> [What you should do] Output all entries verbatim. Skip pictures.

==============================

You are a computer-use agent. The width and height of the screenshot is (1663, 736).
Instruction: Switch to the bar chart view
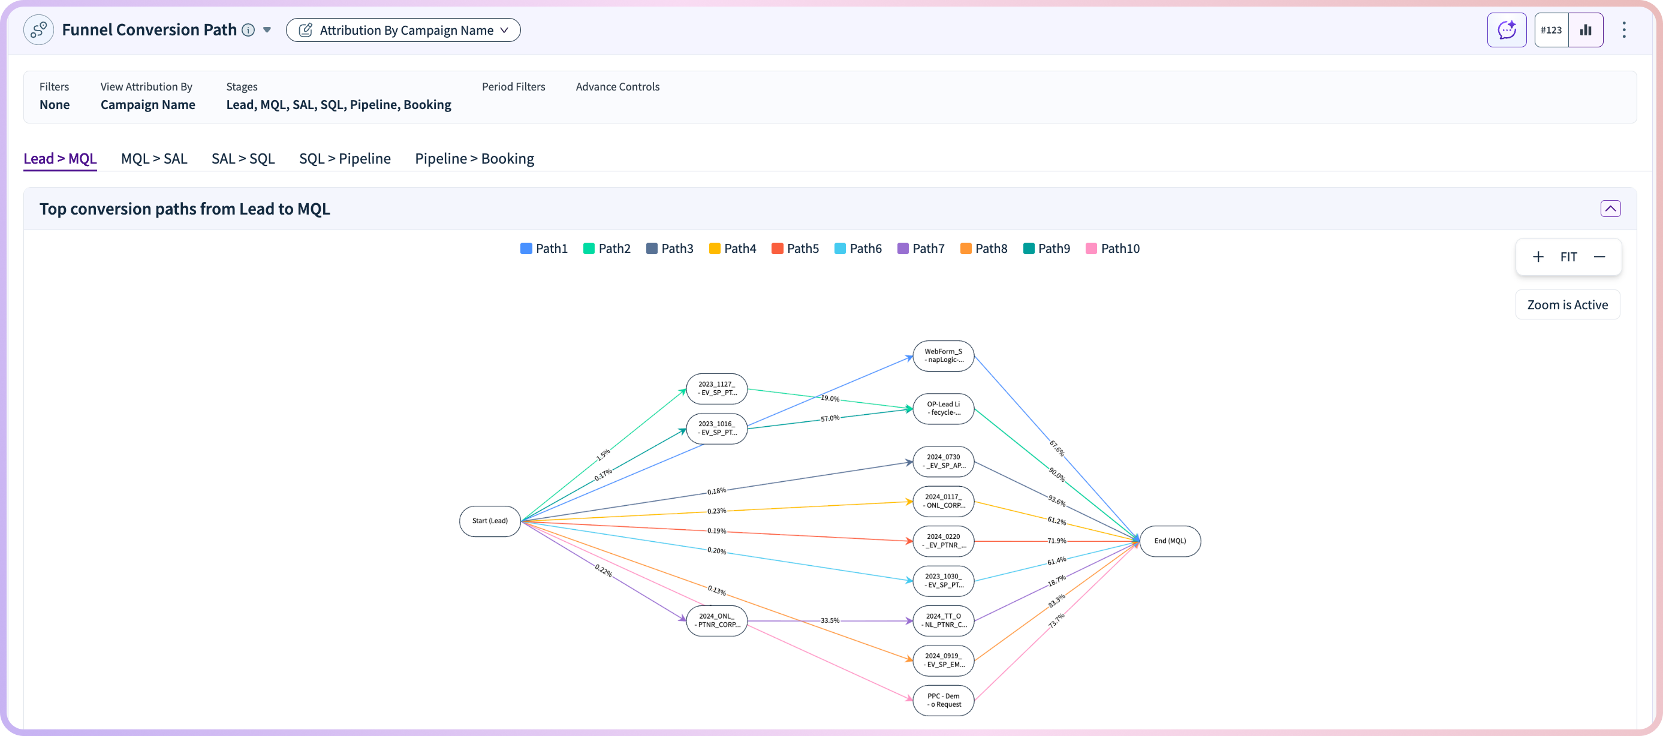click(1586, 30)
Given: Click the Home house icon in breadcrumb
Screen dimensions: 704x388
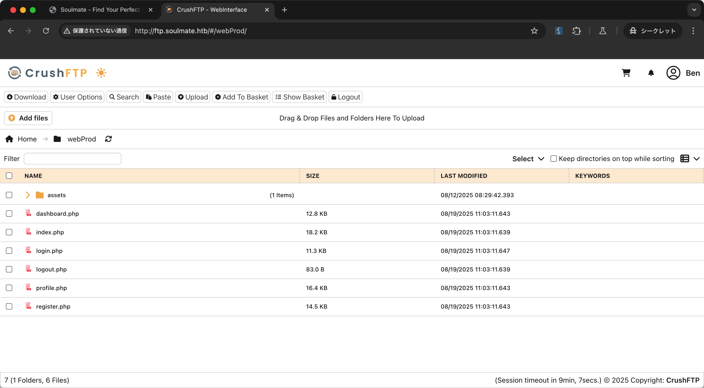Looking at the screenshot, I should point(9,139).
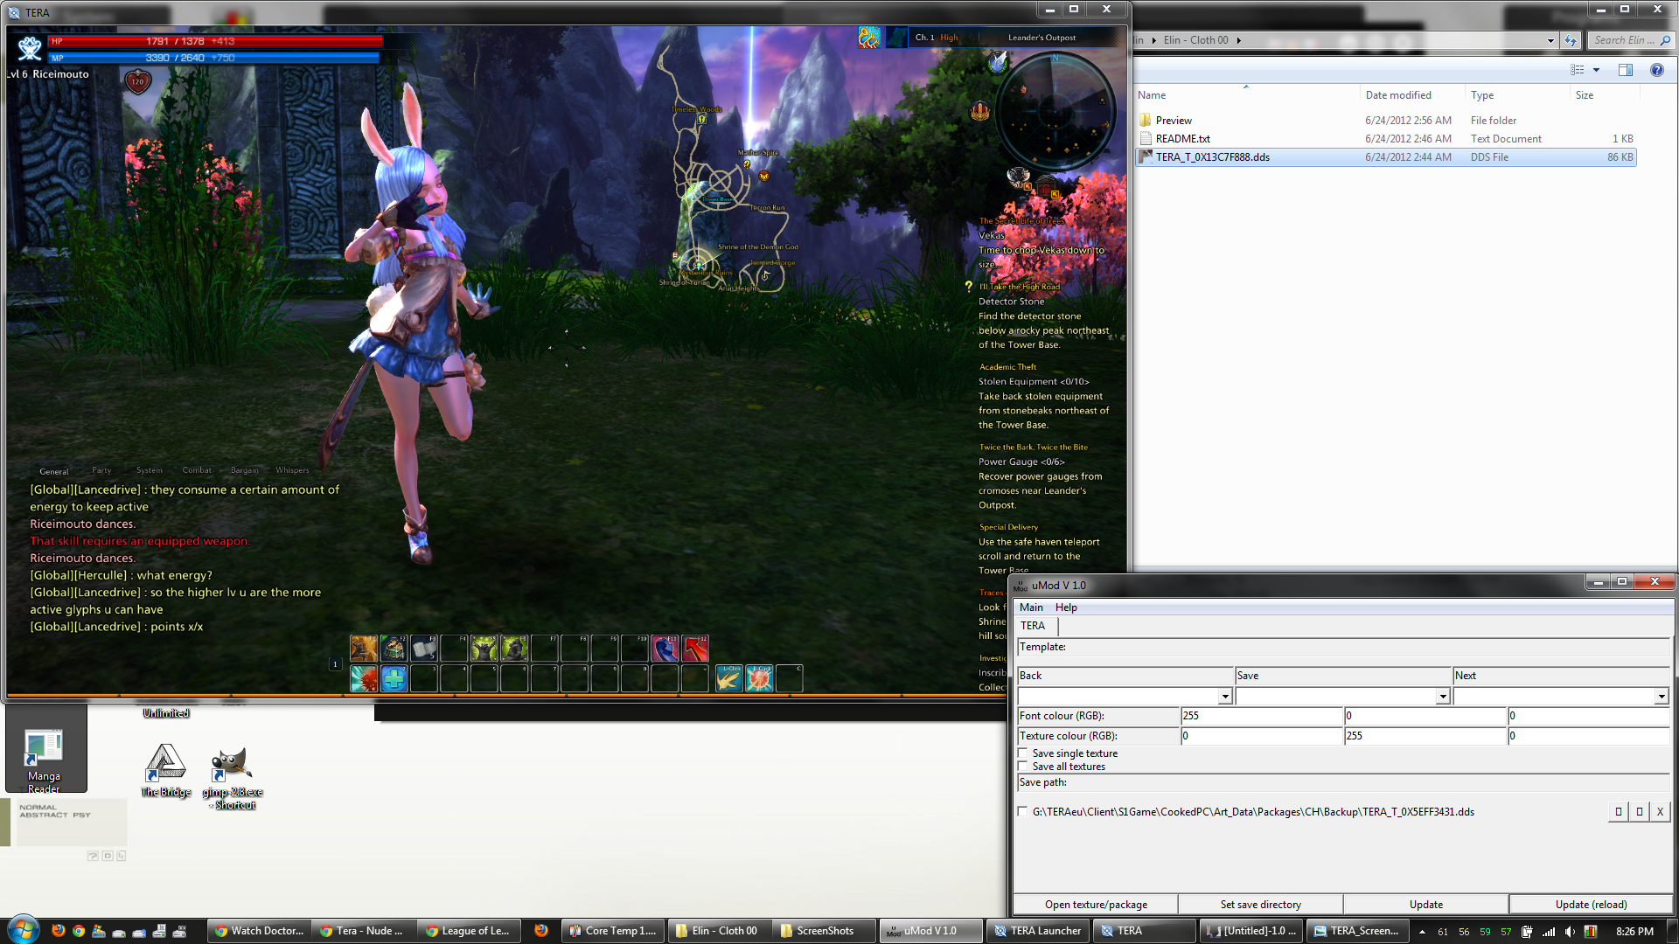
Task: Check the TERA_T_0X5EFF3431.dds texture checkbox
Action: point(1022,811)
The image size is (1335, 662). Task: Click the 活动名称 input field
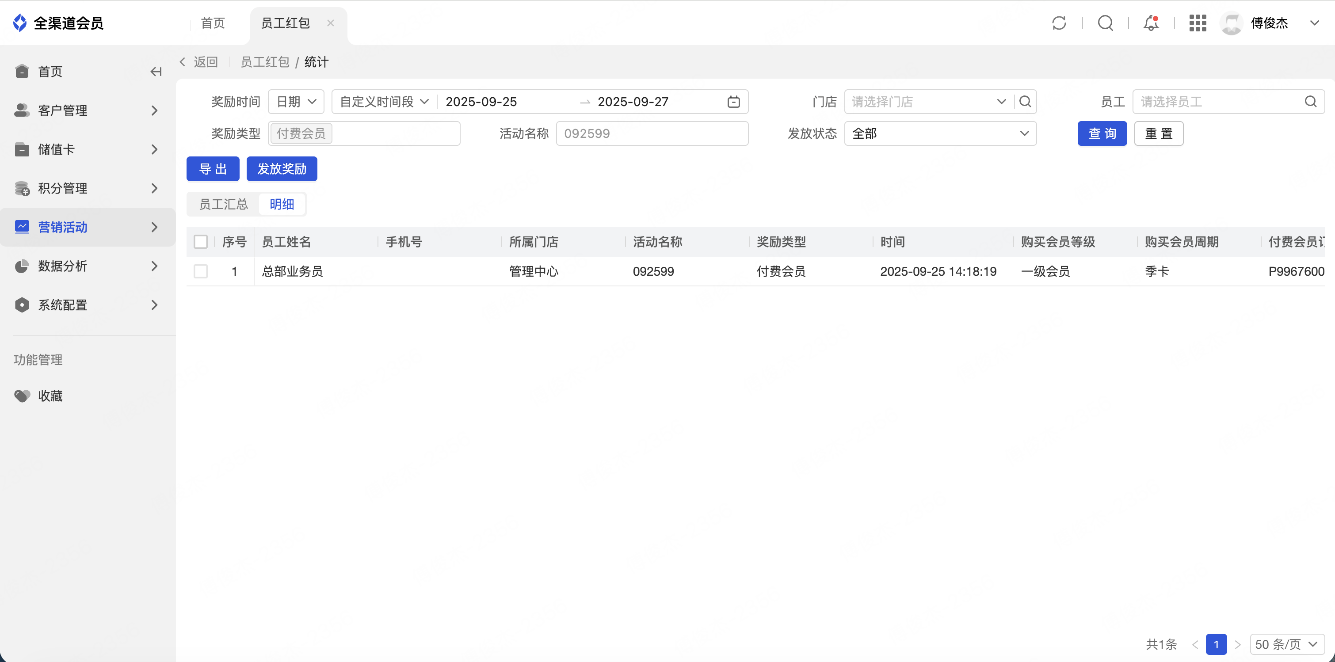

==============================

> [Worked solution]
You are a computer-use agent. The width and height of the screenshot is (1663, 736).
Instruction: Switch to the bar chart view
click(1586, 30)
Given: Click the Home house icon in breadcrumb
Screen dimensions: 704x388
Looking at the screenshot, I should point(9,139).
Task: Check the TERA_T_0X5EFF3431.dds texture checkbox
Action: point(1022,811)
The image size is (1335, 662). Task: Click the 活动名称 input field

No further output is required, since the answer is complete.